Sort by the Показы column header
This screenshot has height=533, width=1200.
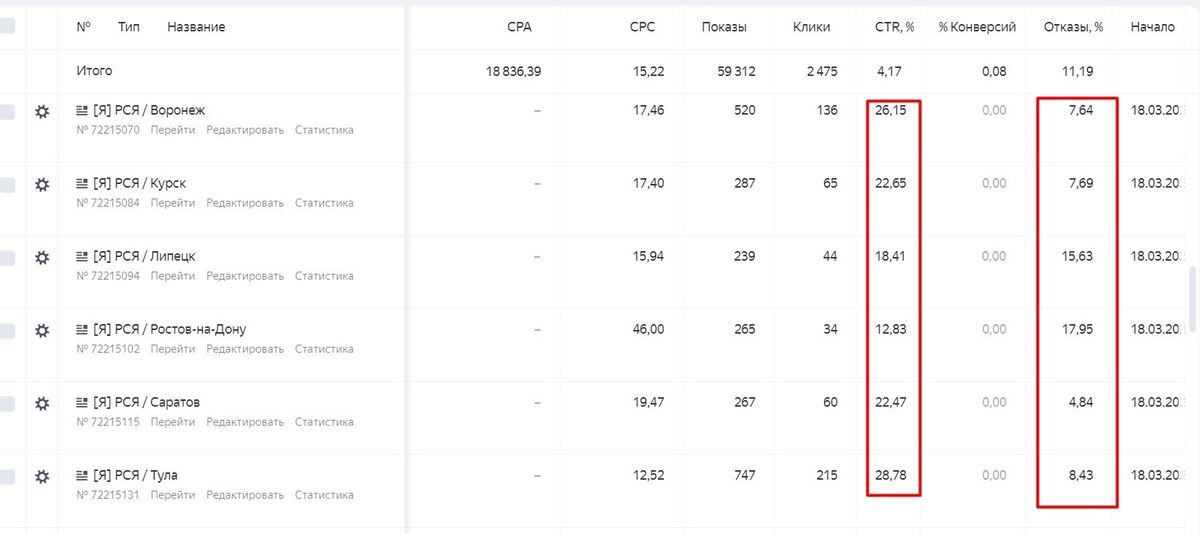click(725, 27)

...

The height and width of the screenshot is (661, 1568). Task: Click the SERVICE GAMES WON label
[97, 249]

Goal: Quote the data above word for word, from the line containing "Sort by the Показы column header" down to the line containing "click(725, 27)", including both of those lines. Leave the pictures out of your reply.

Task output:
Sort by the Показы column header
This screenshot has height=533, width=1200.
click(725, 27)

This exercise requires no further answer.